__TASK TO COMPLETE__
Could you reproduce the line where "Click Remove text in second row" occurs and all lines after it in the listing below, through the final one, without changing anything?

__DATASET CONTENT__
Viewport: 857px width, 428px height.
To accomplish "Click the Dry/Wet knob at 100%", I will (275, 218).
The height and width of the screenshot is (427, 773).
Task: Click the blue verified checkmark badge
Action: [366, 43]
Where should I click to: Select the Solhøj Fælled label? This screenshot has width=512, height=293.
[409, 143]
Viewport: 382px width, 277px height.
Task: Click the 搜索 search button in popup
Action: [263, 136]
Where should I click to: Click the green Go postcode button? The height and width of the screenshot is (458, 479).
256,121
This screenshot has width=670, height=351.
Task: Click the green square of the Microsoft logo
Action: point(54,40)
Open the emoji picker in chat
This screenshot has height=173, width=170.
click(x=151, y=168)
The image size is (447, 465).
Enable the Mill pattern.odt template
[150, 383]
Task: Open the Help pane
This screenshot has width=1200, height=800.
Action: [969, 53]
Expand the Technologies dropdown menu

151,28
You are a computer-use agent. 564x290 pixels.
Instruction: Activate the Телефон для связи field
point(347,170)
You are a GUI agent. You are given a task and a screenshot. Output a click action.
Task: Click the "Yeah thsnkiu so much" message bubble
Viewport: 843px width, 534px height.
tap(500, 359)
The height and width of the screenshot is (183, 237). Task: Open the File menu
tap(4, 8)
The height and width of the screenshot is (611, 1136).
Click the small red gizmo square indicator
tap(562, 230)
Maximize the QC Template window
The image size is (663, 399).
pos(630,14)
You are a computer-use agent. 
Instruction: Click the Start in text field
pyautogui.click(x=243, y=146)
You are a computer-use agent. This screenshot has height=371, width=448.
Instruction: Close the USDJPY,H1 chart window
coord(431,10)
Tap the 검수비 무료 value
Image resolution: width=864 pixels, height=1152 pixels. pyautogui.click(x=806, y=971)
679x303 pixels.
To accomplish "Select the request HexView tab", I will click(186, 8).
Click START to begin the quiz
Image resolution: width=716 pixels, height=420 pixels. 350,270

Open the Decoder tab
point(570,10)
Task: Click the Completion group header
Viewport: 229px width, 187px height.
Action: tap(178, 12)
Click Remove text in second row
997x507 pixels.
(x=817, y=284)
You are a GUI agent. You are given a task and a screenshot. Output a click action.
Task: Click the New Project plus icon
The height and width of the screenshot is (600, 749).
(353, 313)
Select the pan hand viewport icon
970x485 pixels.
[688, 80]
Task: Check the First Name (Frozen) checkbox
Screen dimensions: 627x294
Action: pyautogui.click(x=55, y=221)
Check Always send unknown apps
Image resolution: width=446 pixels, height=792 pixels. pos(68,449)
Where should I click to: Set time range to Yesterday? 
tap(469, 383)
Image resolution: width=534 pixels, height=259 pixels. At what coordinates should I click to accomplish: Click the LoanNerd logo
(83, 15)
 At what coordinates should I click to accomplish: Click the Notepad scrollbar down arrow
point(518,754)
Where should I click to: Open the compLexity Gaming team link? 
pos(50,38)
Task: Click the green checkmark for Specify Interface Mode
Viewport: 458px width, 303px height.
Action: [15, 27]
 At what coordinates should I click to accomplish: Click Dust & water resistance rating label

__SOLUTION FOR THIS PROBLEM__
Click Remove text in second row
997x507 pixels.
(x=817, y=284)
You are a GUI agent. You are given a task and a screenshot. Output a click action.
Task: Click the New Project plus icon
The height and width of the screenshot is (600, 749).
(353, 313)
Select the pan hand viewport icon
970x485 pixels.
[688, 80]
Task: Check the First Name (Frozen) checkbox
Screen dimensions: 627x294
Action: pyautogui.click(x=55, y=221)
Check Always send unknown apps
Image resolution: width=446 pixels, height=792 pixels. pos(68,449)
Where should I click to: Set time range to Yesterday? 
tap(469, 383)
Image resolution: width=534 pixels, height=259 pixels. At what coordinates should I click to accomplish: Click the LoanNerd logo
(83, 15)
 At what coordinates should I click to accomplish: Click the Notepad scrollbar down arrow
point(518,754)
Where should I click to: Open the compLexity Gaming team link? 
pos(50,38)
Task: Click the green checkmark for Specify Interface Mode
Viewport: 458px width, 303px height.
Action: [15, 27]
 At what coordinates should I click to accomplish: Click Dust & water resistance rating label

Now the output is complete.